Content starts

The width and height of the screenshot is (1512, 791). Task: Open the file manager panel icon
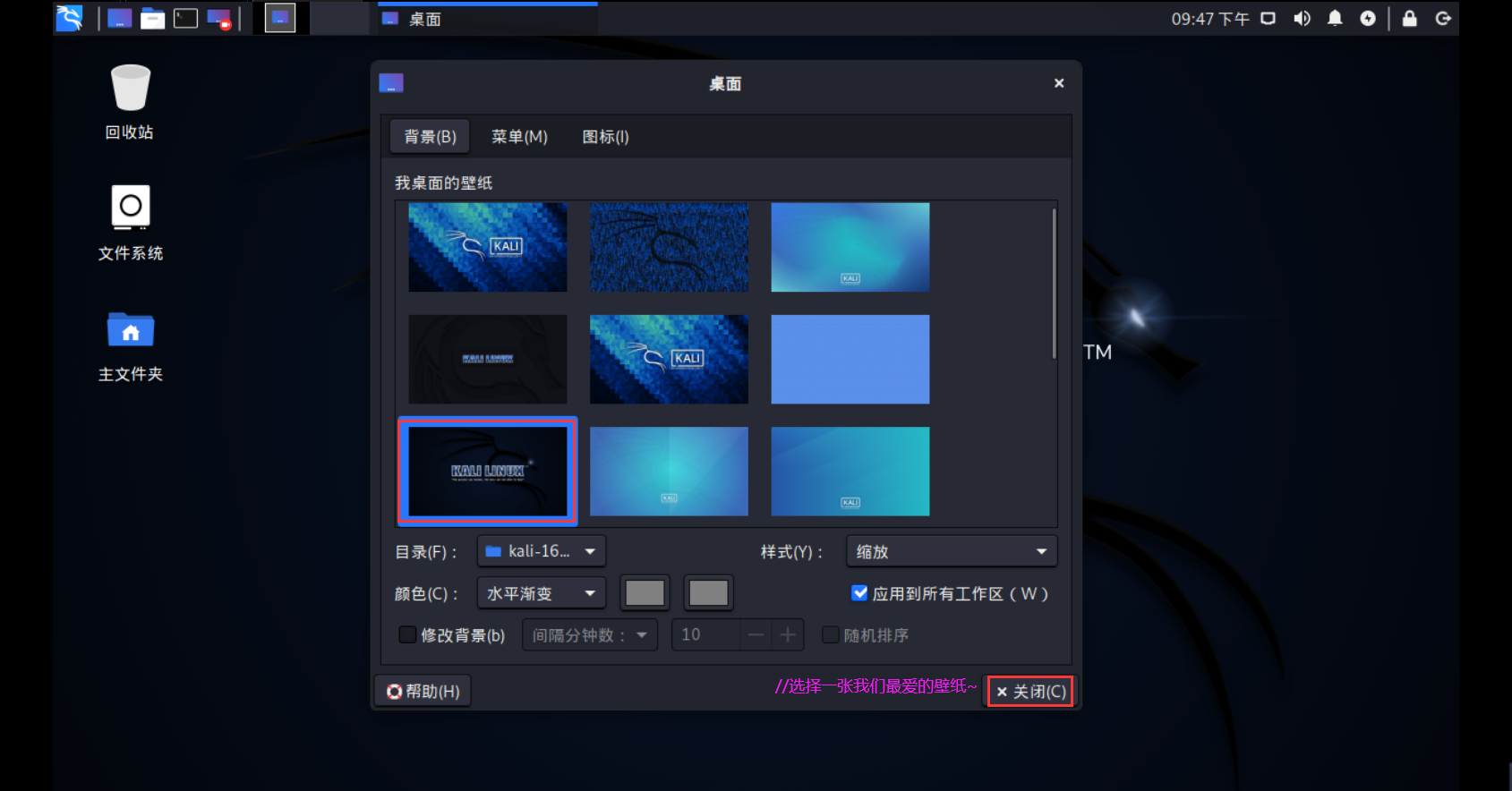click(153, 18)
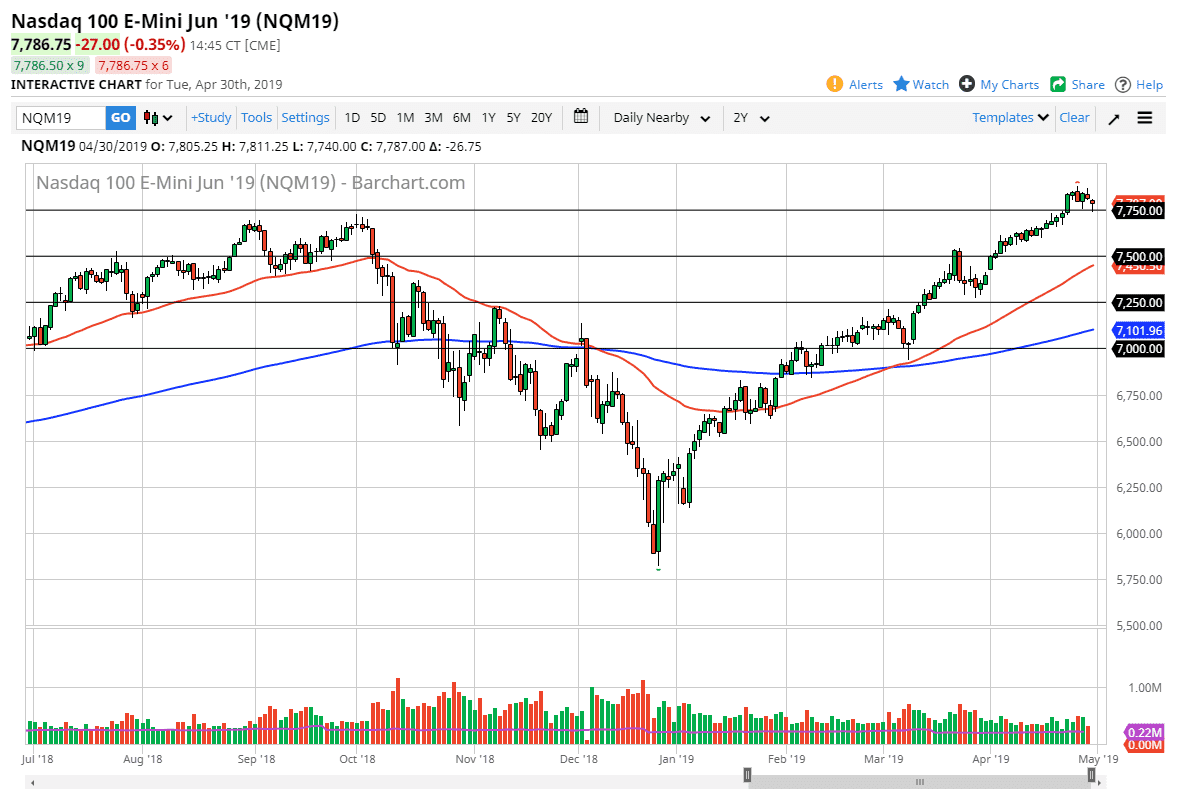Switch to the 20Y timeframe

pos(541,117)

Content ends
Content starts

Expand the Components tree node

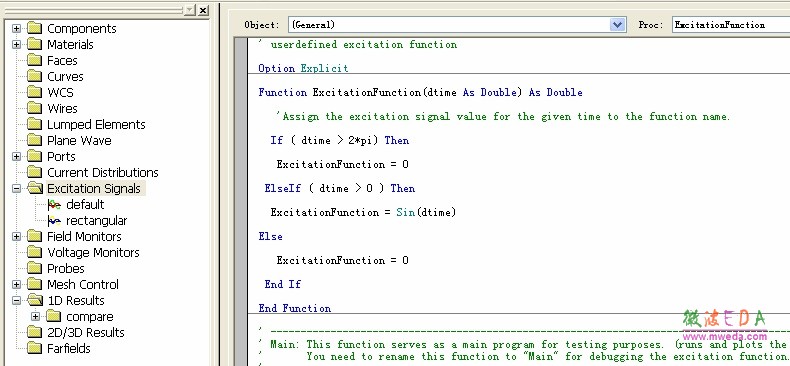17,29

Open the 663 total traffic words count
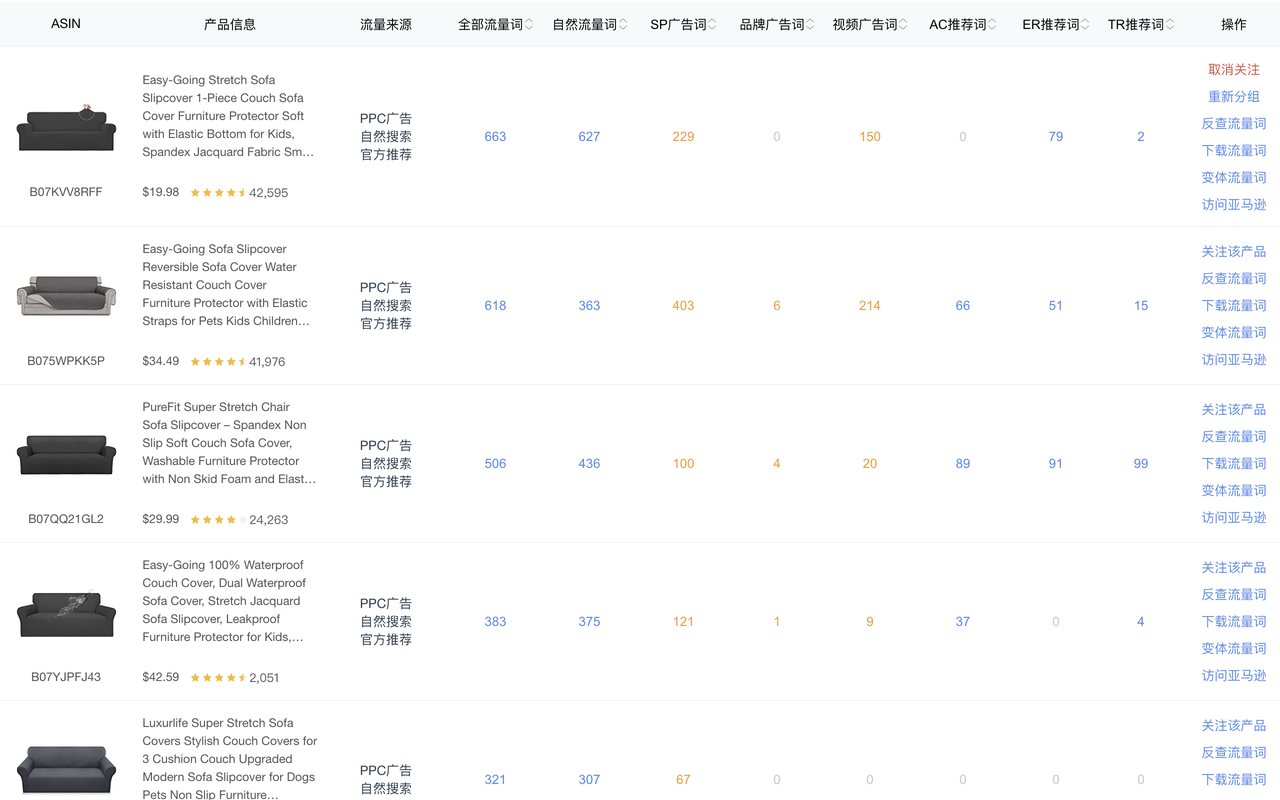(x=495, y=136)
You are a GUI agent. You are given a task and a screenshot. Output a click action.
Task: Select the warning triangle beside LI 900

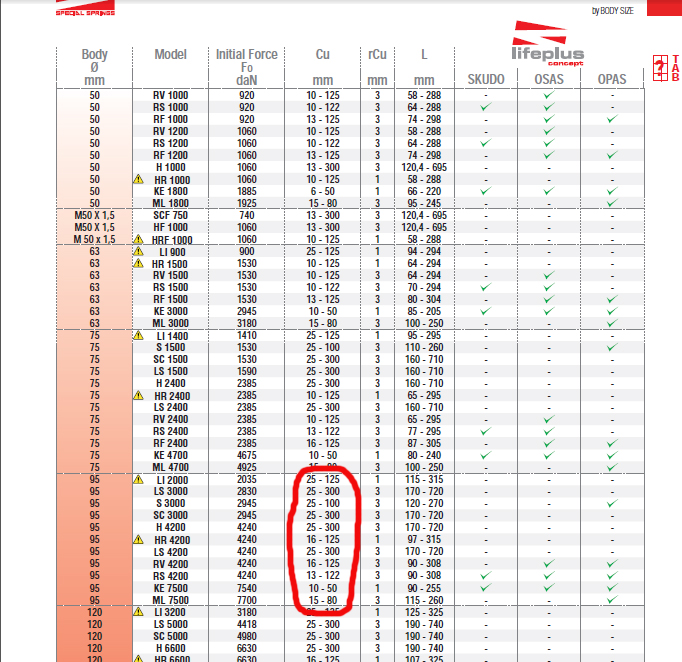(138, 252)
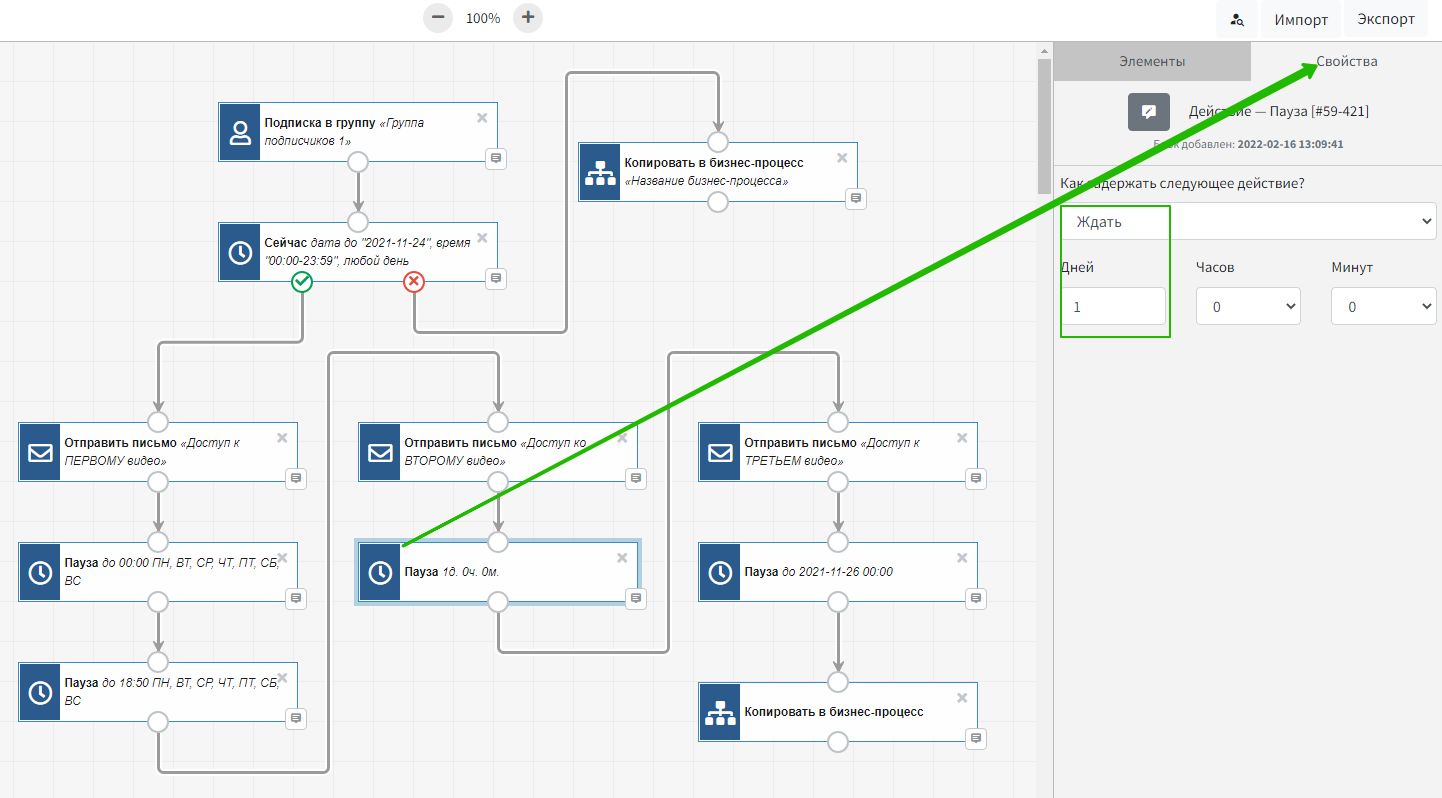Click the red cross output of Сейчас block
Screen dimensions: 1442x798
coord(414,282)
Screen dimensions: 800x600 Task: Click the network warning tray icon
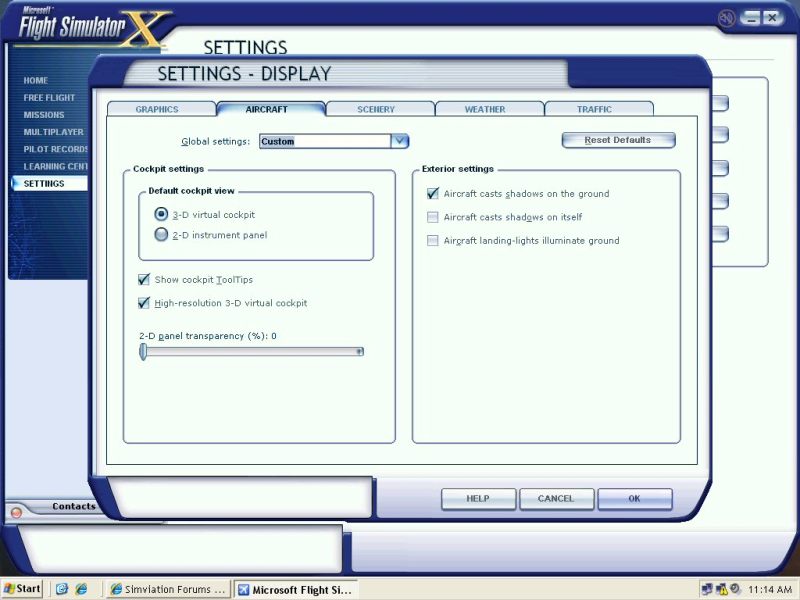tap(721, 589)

Content ends

About this task =
Reproduce the listing above exactly from the line containing "Expand the Components tree node" up to and including the line containing "You are a GUI", omitting any images and everything outside those lines.

Problem solution =
Expand the Components tree node

17,29

Open the 663 total traffic words count
(x=495, y=136)
You are a GUI agent. You are given a task and a screenshot. Output a click action.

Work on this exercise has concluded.